About
Emigrating from Taiwan at the age of six, my parents moved me and my brother every few years to better school districts. I was always fascinated by businesses, how they operated and how to invest in them. In junior high, I tried to scale my lawn-mowing service—It didn't even last a whole summer. In college, I bought whole pizzas and sold them by the slice, but I swear, it wasn't predatory.
Academically, I had honored my parents' wishes to be a good student, especially in math and science. I even entered a Ph.D. program in statistics, but I found reading business cases more interesting. When Sequoia invested, I joined my college friend Tony Hsieh at his startup, LinkExchange. After we sold LinkExchange to Microsoft (and made Sequoia 17x in 17 months), we started Venture Frogs, which was both an incubator and a seed fund. Out of that came Tellme Networks, which I joined in 2001, and Zappos, which I joined in 2005.

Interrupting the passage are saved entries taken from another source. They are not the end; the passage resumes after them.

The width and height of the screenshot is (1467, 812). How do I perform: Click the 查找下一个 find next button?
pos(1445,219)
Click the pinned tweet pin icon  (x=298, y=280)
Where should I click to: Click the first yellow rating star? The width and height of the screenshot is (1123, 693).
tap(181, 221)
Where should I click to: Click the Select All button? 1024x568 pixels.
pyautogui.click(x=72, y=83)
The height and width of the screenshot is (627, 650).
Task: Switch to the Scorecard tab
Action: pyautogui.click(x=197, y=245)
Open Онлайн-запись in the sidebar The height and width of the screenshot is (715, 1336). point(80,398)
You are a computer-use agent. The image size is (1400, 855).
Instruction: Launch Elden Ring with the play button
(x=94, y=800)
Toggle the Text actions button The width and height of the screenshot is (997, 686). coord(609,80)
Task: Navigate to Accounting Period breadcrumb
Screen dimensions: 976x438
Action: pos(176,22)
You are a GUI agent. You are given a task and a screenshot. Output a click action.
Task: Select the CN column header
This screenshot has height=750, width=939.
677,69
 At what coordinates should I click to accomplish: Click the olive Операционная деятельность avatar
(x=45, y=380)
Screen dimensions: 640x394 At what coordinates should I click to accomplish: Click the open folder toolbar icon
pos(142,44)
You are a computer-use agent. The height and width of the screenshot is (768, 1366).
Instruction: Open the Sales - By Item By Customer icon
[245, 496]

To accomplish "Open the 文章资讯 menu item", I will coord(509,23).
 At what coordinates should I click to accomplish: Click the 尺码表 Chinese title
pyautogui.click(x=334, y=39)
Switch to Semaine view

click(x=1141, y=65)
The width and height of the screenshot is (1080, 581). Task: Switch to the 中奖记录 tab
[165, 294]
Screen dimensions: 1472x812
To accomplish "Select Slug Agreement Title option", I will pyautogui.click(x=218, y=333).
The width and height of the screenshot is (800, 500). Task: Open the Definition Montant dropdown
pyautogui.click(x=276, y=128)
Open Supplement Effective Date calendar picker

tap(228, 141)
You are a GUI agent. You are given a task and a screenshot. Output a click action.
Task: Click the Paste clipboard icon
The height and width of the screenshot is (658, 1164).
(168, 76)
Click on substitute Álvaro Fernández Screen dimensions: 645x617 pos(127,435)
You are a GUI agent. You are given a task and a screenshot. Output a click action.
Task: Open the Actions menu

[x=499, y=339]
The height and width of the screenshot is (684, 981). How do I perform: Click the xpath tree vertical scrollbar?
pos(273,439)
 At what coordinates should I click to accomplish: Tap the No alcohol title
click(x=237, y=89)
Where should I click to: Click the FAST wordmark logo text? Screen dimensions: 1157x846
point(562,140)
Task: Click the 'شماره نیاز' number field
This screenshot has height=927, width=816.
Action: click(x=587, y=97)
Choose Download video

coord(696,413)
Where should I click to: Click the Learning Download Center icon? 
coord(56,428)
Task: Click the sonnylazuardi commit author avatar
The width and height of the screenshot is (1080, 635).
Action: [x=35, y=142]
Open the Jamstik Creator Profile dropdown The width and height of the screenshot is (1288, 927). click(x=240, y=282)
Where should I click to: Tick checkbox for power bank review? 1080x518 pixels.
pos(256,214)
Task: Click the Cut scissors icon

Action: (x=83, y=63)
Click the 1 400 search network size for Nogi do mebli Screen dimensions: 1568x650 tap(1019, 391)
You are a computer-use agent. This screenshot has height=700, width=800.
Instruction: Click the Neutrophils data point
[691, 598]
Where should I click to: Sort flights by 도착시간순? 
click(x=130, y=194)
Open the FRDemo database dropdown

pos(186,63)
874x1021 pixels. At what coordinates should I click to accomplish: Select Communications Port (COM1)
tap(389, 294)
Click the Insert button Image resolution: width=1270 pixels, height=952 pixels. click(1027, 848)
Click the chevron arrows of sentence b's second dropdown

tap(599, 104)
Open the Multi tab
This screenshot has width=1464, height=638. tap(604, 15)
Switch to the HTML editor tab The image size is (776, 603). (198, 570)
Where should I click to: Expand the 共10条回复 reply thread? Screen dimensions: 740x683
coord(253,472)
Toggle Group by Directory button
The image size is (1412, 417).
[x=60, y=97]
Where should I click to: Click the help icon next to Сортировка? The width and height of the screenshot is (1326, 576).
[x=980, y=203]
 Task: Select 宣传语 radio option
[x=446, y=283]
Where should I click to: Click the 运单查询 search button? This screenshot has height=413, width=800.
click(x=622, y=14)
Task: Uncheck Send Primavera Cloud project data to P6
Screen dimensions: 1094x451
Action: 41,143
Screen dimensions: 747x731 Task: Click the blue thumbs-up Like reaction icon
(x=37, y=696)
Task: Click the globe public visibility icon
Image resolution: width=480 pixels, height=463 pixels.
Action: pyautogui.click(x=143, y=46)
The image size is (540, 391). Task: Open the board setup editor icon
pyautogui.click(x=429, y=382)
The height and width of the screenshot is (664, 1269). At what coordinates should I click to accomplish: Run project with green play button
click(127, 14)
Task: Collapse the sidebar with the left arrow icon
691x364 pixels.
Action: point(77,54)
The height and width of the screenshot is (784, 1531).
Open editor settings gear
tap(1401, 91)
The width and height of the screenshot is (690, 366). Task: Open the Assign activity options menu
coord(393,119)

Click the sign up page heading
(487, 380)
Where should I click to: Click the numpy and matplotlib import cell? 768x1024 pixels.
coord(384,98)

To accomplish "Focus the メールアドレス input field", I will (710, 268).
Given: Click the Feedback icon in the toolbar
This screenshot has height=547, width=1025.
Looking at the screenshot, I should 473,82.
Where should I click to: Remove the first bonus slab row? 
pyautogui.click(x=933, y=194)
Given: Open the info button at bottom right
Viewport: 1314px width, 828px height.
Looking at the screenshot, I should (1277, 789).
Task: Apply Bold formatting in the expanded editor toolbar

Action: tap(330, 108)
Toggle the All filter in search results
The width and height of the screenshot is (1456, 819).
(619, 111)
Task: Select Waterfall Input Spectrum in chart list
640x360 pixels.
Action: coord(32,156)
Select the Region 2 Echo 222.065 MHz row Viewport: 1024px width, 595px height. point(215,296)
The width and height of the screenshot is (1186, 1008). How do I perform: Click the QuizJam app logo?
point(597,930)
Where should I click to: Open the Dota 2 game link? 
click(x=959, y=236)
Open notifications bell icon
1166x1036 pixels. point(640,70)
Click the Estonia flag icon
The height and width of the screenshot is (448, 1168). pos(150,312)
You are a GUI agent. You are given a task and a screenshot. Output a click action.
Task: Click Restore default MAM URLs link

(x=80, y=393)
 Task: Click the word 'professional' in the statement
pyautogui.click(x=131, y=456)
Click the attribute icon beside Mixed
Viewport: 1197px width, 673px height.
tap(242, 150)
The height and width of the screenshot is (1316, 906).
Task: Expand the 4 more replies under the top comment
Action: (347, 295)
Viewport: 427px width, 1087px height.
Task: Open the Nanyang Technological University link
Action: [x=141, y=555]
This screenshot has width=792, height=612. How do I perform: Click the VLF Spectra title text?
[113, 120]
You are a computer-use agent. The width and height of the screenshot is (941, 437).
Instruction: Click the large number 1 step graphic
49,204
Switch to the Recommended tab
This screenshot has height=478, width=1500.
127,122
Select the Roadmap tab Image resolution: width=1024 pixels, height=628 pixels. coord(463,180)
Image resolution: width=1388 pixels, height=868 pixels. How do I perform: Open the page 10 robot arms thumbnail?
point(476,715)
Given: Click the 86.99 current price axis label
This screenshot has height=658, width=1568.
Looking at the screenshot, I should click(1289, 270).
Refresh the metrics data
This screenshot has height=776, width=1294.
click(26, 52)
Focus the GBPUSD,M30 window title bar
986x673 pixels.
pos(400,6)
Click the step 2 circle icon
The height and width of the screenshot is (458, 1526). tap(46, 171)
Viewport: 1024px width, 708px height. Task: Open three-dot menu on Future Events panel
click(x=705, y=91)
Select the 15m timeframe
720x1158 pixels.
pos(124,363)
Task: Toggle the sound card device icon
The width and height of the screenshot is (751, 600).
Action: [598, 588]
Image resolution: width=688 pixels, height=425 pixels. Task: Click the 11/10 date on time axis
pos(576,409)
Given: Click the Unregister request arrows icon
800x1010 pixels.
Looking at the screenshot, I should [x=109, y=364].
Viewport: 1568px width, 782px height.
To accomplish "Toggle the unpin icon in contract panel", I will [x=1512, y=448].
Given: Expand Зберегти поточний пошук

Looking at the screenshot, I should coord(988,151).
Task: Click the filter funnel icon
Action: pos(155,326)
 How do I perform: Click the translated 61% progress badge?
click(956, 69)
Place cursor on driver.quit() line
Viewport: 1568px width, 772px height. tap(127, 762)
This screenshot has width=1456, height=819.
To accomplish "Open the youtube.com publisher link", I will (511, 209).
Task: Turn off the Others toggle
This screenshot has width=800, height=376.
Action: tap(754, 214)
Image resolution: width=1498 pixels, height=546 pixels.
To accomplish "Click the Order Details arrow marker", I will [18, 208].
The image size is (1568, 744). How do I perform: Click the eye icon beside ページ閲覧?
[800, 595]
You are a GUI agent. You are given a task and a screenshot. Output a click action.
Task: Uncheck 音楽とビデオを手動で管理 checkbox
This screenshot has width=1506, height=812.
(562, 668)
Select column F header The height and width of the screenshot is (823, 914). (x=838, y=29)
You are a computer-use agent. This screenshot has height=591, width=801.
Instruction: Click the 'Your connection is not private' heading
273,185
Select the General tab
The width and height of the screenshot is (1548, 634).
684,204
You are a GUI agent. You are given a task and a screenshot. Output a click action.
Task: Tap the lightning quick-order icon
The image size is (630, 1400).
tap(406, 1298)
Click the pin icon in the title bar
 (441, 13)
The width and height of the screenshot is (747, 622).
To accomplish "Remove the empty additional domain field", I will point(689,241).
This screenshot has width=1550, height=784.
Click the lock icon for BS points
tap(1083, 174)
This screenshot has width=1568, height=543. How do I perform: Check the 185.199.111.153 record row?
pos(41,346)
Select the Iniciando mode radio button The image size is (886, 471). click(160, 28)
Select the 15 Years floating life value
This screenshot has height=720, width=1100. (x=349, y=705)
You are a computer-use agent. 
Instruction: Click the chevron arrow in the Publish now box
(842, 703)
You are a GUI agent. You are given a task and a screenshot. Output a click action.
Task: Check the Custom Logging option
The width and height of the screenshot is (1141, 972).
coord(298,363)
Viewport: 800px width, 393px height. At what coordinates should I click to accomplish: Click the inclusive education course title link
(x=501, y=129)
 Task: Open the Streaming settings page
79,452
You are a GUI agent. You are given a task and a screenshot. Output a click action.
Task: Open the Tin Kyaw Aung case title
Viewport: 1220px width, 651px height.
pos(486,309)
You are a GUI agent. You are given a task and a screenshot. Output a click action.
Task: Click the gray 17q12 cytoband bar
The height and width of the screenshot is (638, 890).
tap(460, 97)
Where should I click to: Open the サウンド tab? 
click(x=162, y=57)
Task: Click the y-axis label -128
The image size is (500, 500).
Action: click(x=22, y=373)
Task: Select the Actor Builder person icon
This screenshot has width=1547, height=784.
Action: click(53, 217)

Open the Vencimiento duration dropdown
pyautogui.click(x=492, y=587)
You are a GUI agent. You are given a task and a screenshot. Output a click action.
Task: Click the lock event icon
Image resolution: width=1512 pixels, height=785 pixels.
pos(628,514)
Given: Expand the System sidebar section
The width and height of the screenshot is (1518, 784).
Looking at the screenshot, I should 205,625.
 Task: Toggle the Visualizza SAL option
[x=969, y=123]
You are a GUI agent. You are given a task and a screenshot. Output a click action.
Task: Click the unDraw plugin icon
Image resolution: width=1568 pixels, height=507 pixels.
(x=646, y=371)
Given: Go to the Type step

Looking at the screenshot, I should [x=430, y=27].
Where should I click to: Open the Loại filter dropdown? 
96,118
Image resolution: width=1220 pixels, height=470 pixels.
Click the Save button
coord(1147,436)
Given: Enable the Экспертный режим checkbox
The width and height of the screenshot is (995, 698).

Michael Moritz had been our Sequoia partner at LinkExchange and we chose to work with him again at Zappos. He was a mentor to me and the rest of the management team. He always showed up, having pored through the board materials and listening intensely to every word. He would focus our attention on the first order issues, sharpen our thinking and push us to be even more ambitious. I learned from him that a partner's most important value-add comes when the chips are down.
“Dream about the dent you will put in the universe. Stay grounded in your reality. Build a plan that connects these two worlds.”